Con salari e stipendi minimi sempre di più in caduta libera da circa 30 anni (risultando il Paese peggiore d’Europa), il cui potere d’acquisto si è sempre di più ridotto a causa di un’inflazione che nei suoi effetti pratici punisce le famiglie e arricchisce sempre di più le solite banche - le quali nel solo trimestre Aprile/Giugno di quest’anno hanno avuto un utile di 5,6 miliardi di euro - parlare di un minimo salariale a 9 euro lordi l’ora è non riconoscere alcuna dignità al lavoro e a chi lo esercità.
In pratica, considerando un reddito annuo fino a 15 mila euro e applicando la relativa aliquota al 23% i 9 euro/lordi/ora diventano poco meno di 7 euro netti che calcolando una giornata media di un parasubordinato, un commesso e quant’altro, - poco o non tutelati da CCNL - a 8 ore si giunge all’equivalente settimanale di 280 euro su una stima di 40 ore lavorate, corrispondenti a circa 1232 euro netti mensili, poco sopra la soglia di povertà che per il 2022 l’ISTAT ha stabilito in euro 11.152 annui.
Ma in realtà chi già ha la “fortuna” di prendere questa somma, rispetto ai 3 milioni e 600 mila lavoratori italiani che, a tutt’oggi, non la percepiscono, avendo salari da mero sfruttamento, e anch’esso povero.
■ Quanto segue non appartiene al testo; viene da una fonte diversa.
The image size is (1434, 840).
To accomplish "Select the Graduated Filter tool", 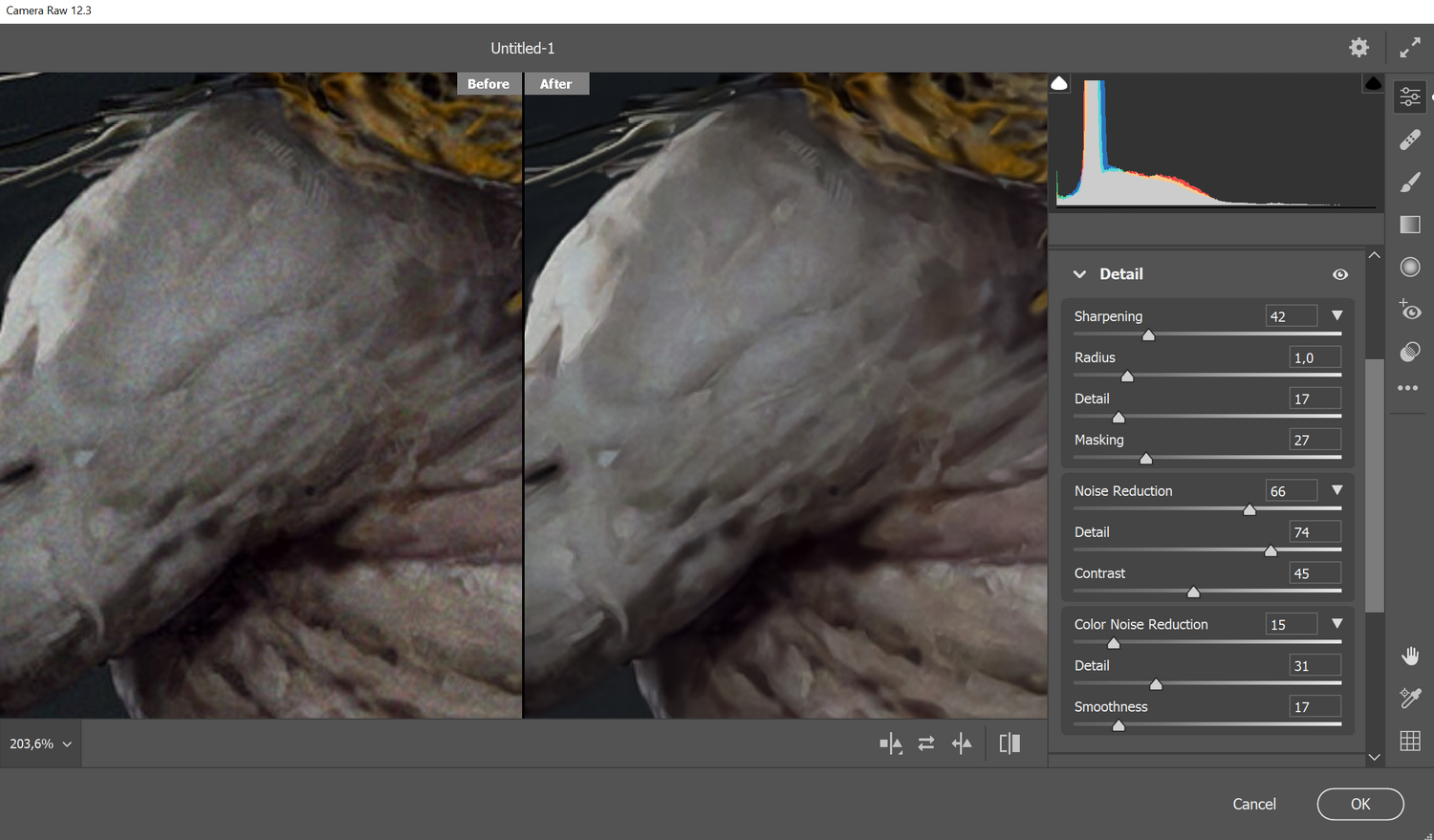I will [1409, 225].
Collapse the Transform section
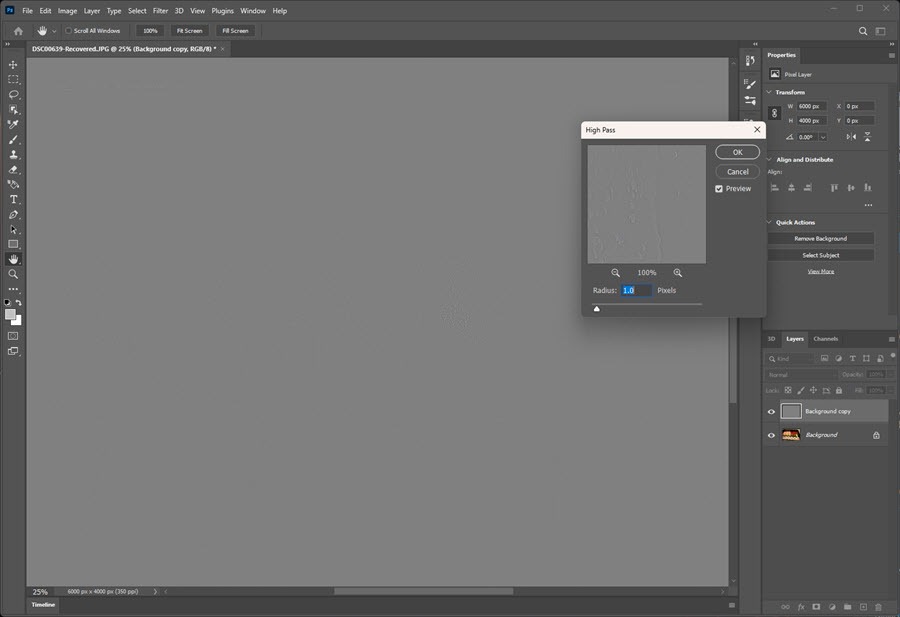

E non è vero che non si arriva a fine mese, perchè percependo lo “stipendio” il 27 (la gran parte), fino al 31 ci si arriva e fin dalla prima settimana del mese che non si arriva. E se devi mantenere i figli a scuola, pagare un mutuo e curarti, non hai scelta, trascuri la tua salute. Altissime sono le percentuali di italiani che sono costretti alla caudina scelta di mangiare o curarsi a discapito di quest’ultima.
Il timore che il salario minimo possa sostituire la contrattazione collettiva spostando al ribasso i salari, non può e non deve rappresentare un freno ad una rivendicazione per un salario minimo garantito per tutti. Un salario che certamente non può essere rappresentato dai 9 euro lordi l’ora ma dovrebbe essere almeno di 9 euro netti, overo di circa 11 euro lordi.
Una migliore distribuzione delle ricchezze, proveniente dagli utili dell’impresa e dalla catena di distribuzione, deve tenere in maggior considerazione la dignità del lavoratore. E su questo punto bene fa la CISL ( e mi auguro si possano unire anche le altre sigle sindacali) a promuovere una raccolta di firme per riconosceere il diritto alla partecipazione del lavoratore all’impresa.
La riduzione del cuneo fiscale e il conseguente aumento in busta paga sono certamente segnali positivi e mi auguro si possa raggiungere un’intesa tra le varie componenti politiche, tra governo e opposizione, nell’interesse comune dei lavoratori per giungere si ad “un salario ricco” ma ancor prima ad “un salario dignitoso”.